» Collection entries
·····

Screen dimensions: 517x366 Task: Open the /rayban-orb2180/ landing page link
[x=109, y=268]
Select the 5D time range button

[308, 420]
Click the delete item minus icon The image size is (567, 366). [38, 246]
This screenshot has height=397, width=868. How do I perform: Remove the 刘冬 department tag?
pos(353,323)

·····

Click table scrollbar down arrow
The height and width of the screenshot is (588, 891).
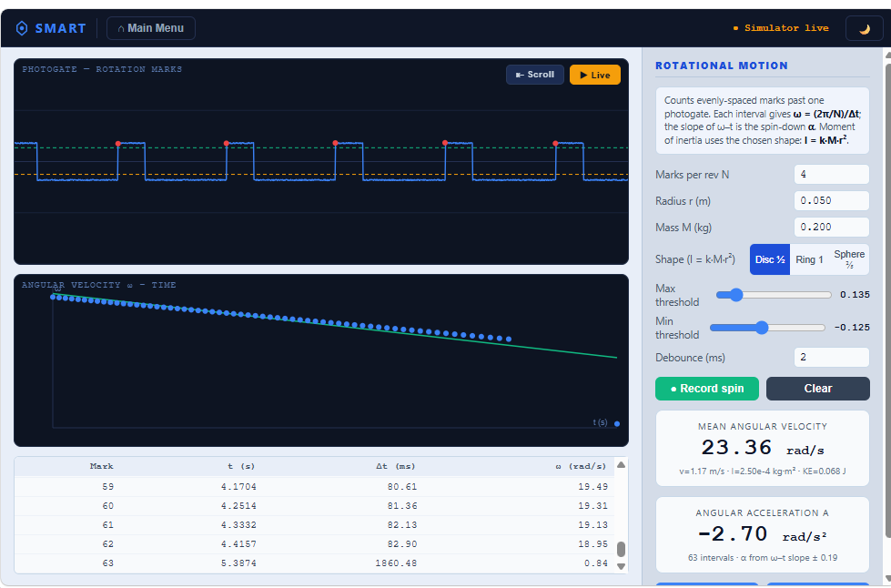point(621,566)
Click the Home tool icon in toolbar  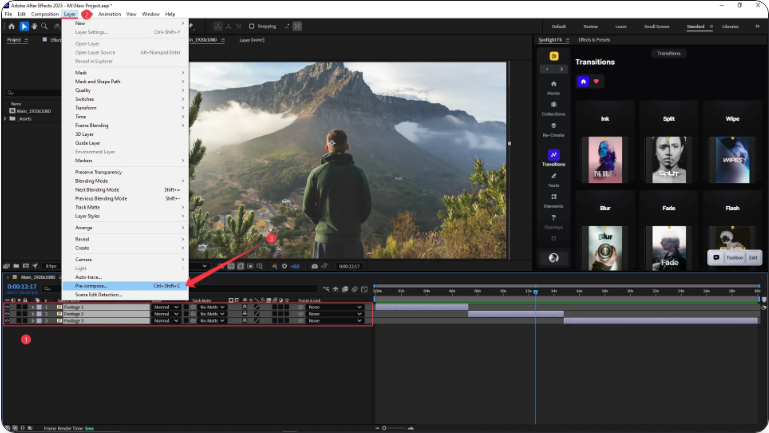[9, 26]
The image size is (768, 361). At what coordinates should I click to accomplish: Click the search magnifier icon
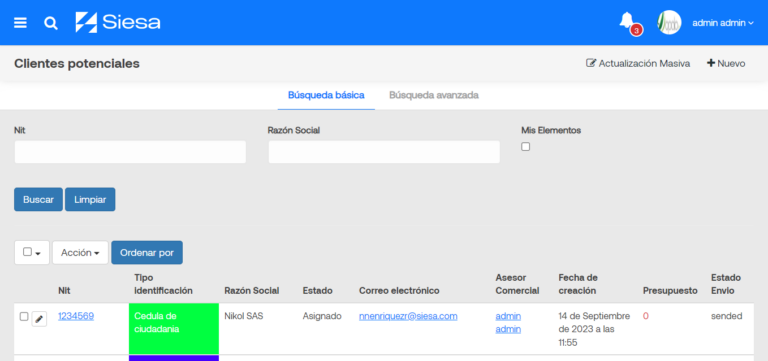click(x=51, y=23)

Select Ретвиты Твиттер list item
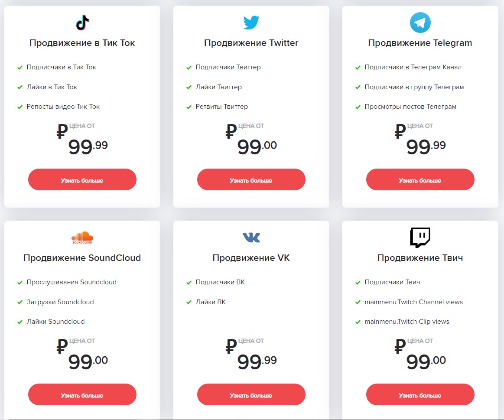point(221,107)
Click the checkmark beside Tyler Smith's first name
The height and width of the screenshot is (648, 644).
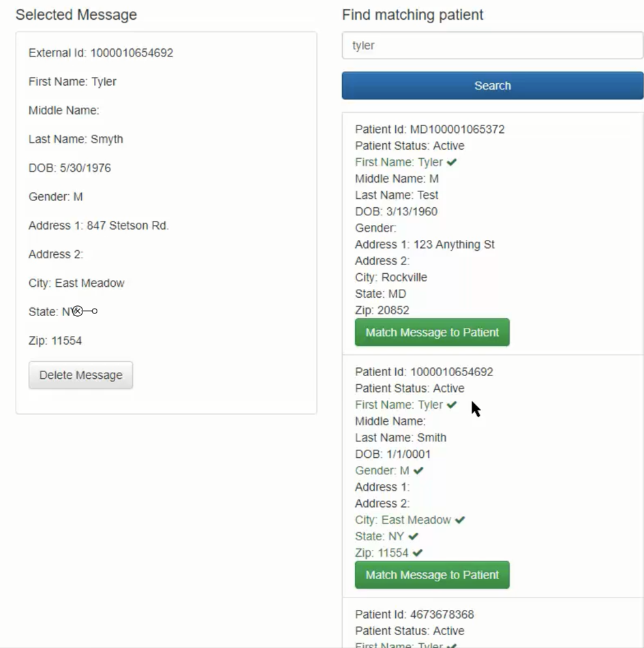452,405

·····

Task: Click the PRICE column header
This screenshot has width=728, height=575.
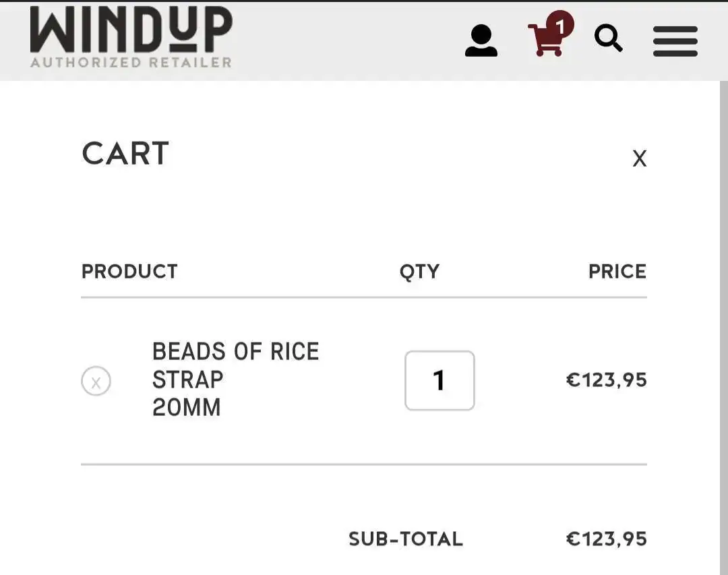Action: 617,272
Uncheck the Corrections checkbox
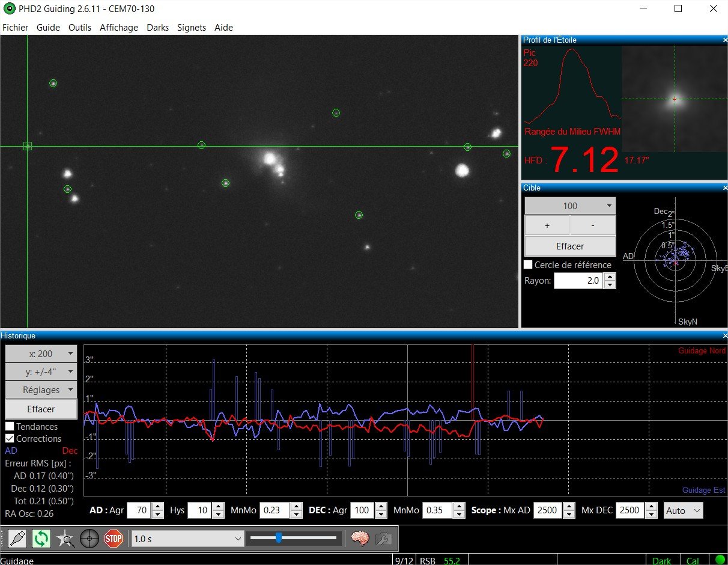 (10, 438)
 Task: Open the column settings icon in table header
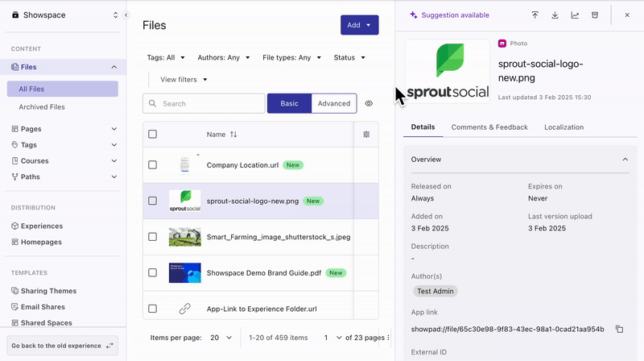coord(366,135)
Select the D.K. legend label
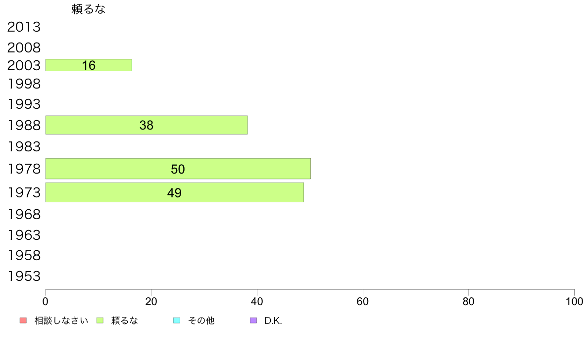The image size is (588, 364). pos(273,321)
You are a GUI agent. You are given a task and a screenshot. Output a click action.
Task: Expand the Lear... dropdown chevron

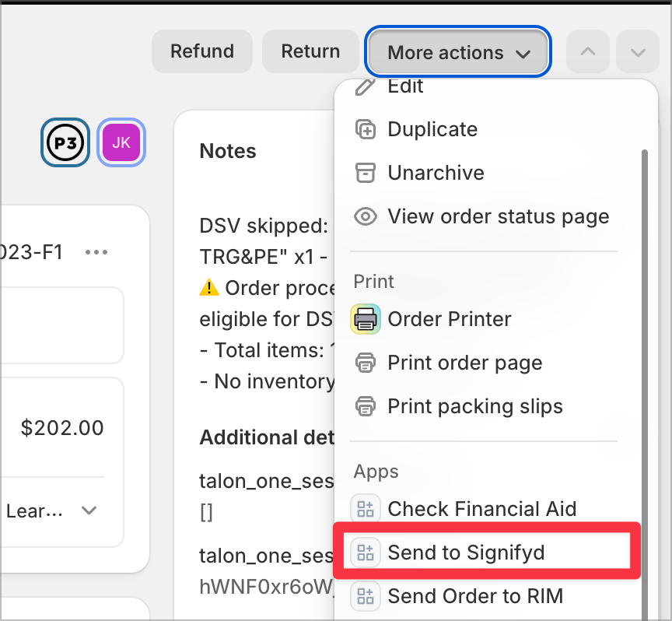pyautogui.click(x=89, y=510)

·····

Return only the lines between the one holding "Screen dimensions: 517x366" and the one holding "Click the delete", inclusive, exactly as they appear above.

» RESPONSE AREA
Screen dimensions: 517x366 Task: Open the /rayban-orb2180/ landing page link
[x=109, y=268]
Select the 5D time range button

[308, 420]
Click the delete item minus icon The image size is (567, 366). [38, 246]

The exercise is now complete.